Given all the cases that FIRE has handled over the years that display the same mistake committed by university administrators over and over again, one has to wonder how FIRE staff can avoid a permanent state of exasperation. How many times do they have to say "You cannot base speech policies on the response of hypersensitive children" before campus life, diversity, and disciplinary officials stop doing it?
Just last week FIRE got another illiberal regulation struck down. Here is the press release from FIRE describing how N. C. State revised its "civility" policies so that they would not conflict with First Amendment rights and basic moral norms. FIRE's statement includes a link to N.C. State's "Civility Statement" which caused FIRE to act in the first place. It only takes a moment for any reasonable individual to realize the problems with the policy. It is short enough to be reproduced in full:
Living on campus provides unique experiences for students to interact with others from diverse groups and backgrounds. Residents engage in interactions that promote learning and appreciation of each other's individuality. The privilege of living on campus comes with responsibilities for personal behaviors regarding others in the community.
In order
to create a positive living and learning environment, campus residents must be
civil with each other. Residents are expected to understand the impact of their
individual actions on the community and change any behavior that does not
support our community expectations, stated below.

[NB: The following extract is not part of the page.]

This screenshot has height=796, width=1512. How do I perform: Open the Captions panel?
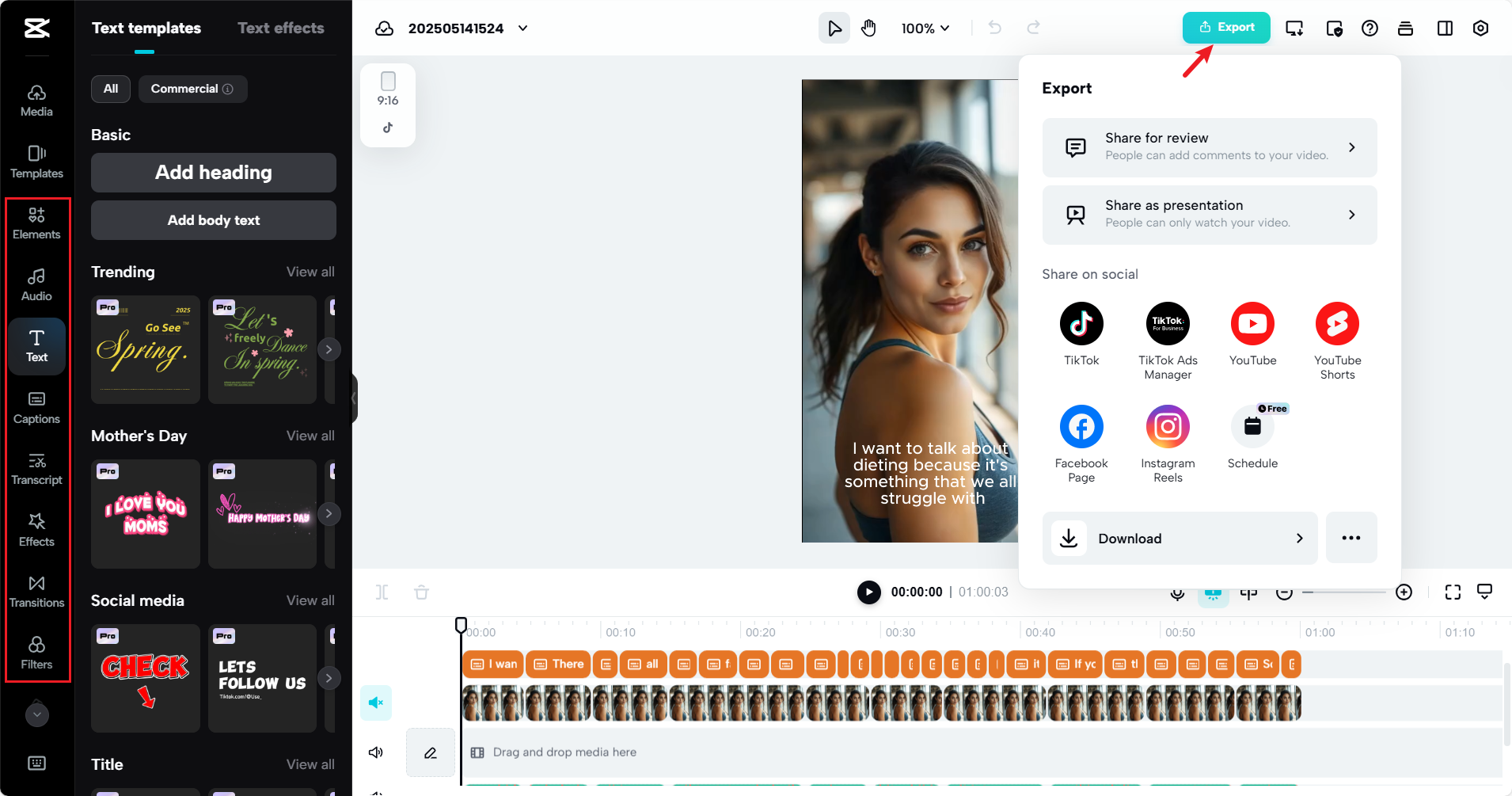point(36,406)
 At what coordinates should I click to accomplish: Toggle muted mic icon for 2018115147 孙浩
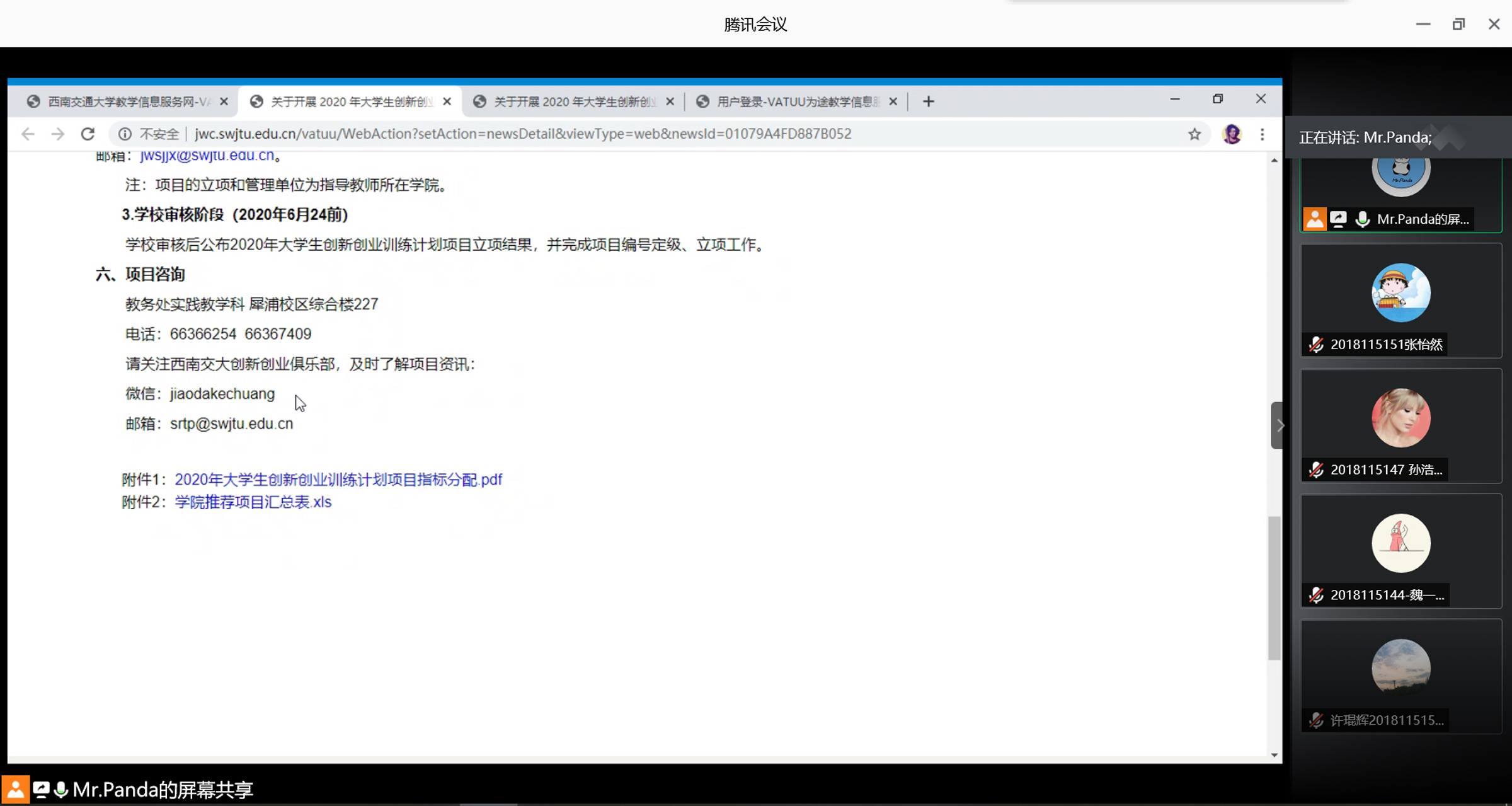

As a member of our residential community, students will:
Speak to each other in a civil manner.
Recognize how
their actions and language impact the community.
Treat community
members with consideration and respect.
Refrain from
displaying items that are disrespectful and hurtful to others.
Refrain from
utilizing technology in a way that is disrespectful and hurtful to others.
Create a
community in which actions of bigotry, oppression and hatred will not be
tolerated.
Confront behavior or report to staff incidents of incivility and intolerance.
Of course, how much common sense and grown-up experience does it take to discern the coercions of "Refrain from displaying items that are disrespectful and hurtful to others"; to see the soft paranoia latent in "Recognize how their actions and language impact the community"; and the tattletale mentality of Confront behavior or report to staff incidents of incivility and intolerance"? The measure of guilt here is others' "hurt"--an incitement for 19-year-olds to take ordinary social frictions as cause for complaint, an effort to control the messy motives of human beings no matter how trivial, an expression of socio-political anxieties and resentments that don't belong in an academic setting.
When is this infantile nonsense going to stop?


Comments (1)
Just a stab in the dark here, but I'd guess that if someone has a "Free Palestine" sweatshirt showing "Palestine" as the entire former British mandate, a Jewish student's objection regarding items "hurtful to others" would not get very far.